Question 3 True / False
A probabilistic Turing machine's error probability can be reduced to an arbitrarily small level by running it multiple times independently and taking a majority vote.
TTrue
FFalse
Answer: True
True — this is the probability amplification theorem. As long as each independent run has bounded error probability ε < 1/2, running k runs and taking the majority vote reduces the probability of a wrong answer exponentially in k. This is why the specific error threshold (2/3, 3/4, 0.99) in the definition of PTMs doesn't fundamentally matter — any constant advantage over 1/2 can be amplified to essentially 1.
Question 4 True / False
Probabilistic Turing machines are strictly more computationally powerful than deterministic Turing machines — they can decide languages that no deterministic TM can decide.
TTrue
FFalse
Answer: False
False — this conflates computational power (what can be decided at all) with efficiency (what can be decided in polynomial time). PTMs and deterministic TMs decide the same set of languages in principle; a PTM cannot solve the halting problem or decide any undecidable language. The open question is whether randomness helps with *efficiency*: does BPP = P? Most theorists believe it does, meaning every problem solvable efficiently with randomness also has an efficient deterministic algorithm. PTMs don't expand what is decidable — they may (or may not) expand what is feasibly tractable.
Question 5 Short Answer
Why is probability amplification central to the usefulness of probabilistic Turing machines? What property of the error probability makes it work?

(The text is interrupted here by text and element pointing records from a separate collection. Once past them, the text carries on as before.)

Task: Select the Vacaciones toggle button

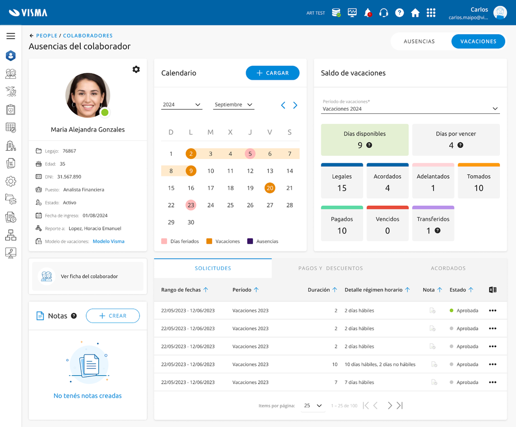Action: pos(478,41)
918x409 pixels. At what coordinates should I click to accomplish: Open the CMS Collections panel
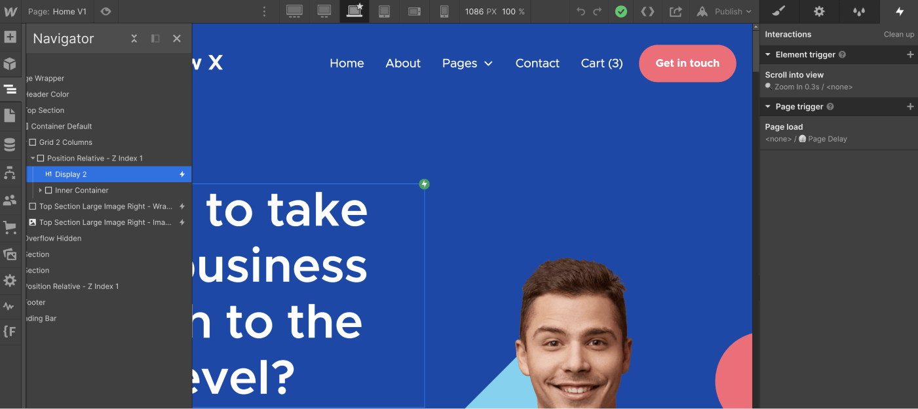click(x=10, y=144)
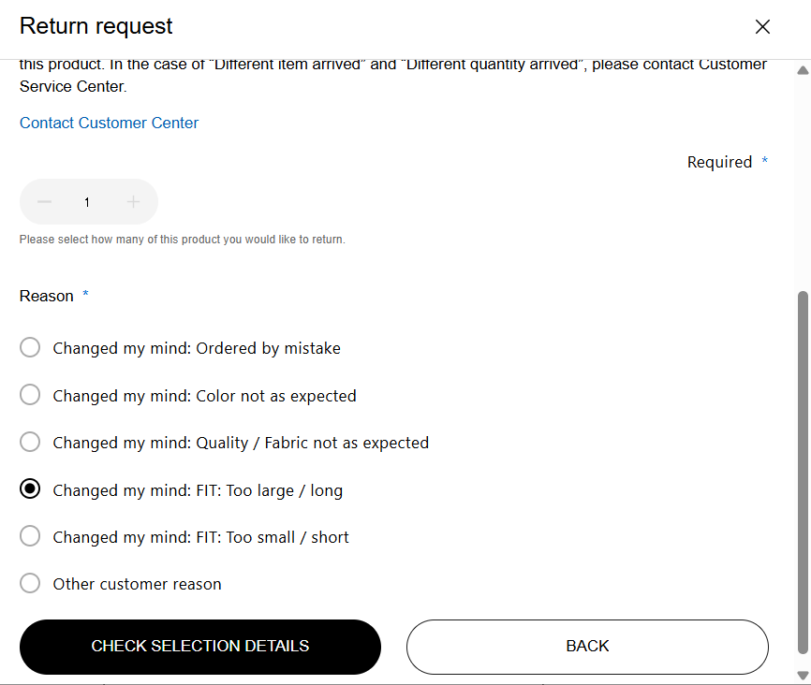This screenshot has height=685, width=811.
Task: Select 'Ordered by mistake' reason
Action: pos(30,348)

Think about your answer, then reveal below.
Model answer: Amplification works because independent runs' errors are uncorrelated. For the majority vote to be wrong, more than half of k independent runs must err simultaneously. If each run has error probability ε < 1/2, the probability that a majority err falls exponentially in k (by the Chernoff bound). The crucial property is that ε < 1/2 — if errors occurred more than half the time, majority voting would amplify mistakes. Because the algorithm is correct more often than not on each run, accumulating independent samples drives error probability to zero exponentially fast.
This is why the '2/3' threshold in PTM definitions is not special: any constant advantage over random guessing (any ε < 1/2) suffices for amplification to work. The amplification technique means a 51% correct algorithm can be boosted to 1 − 2^{−100} correct with polynomial overhead, which is why the exact error bound in the definition of BPP doesn't matter.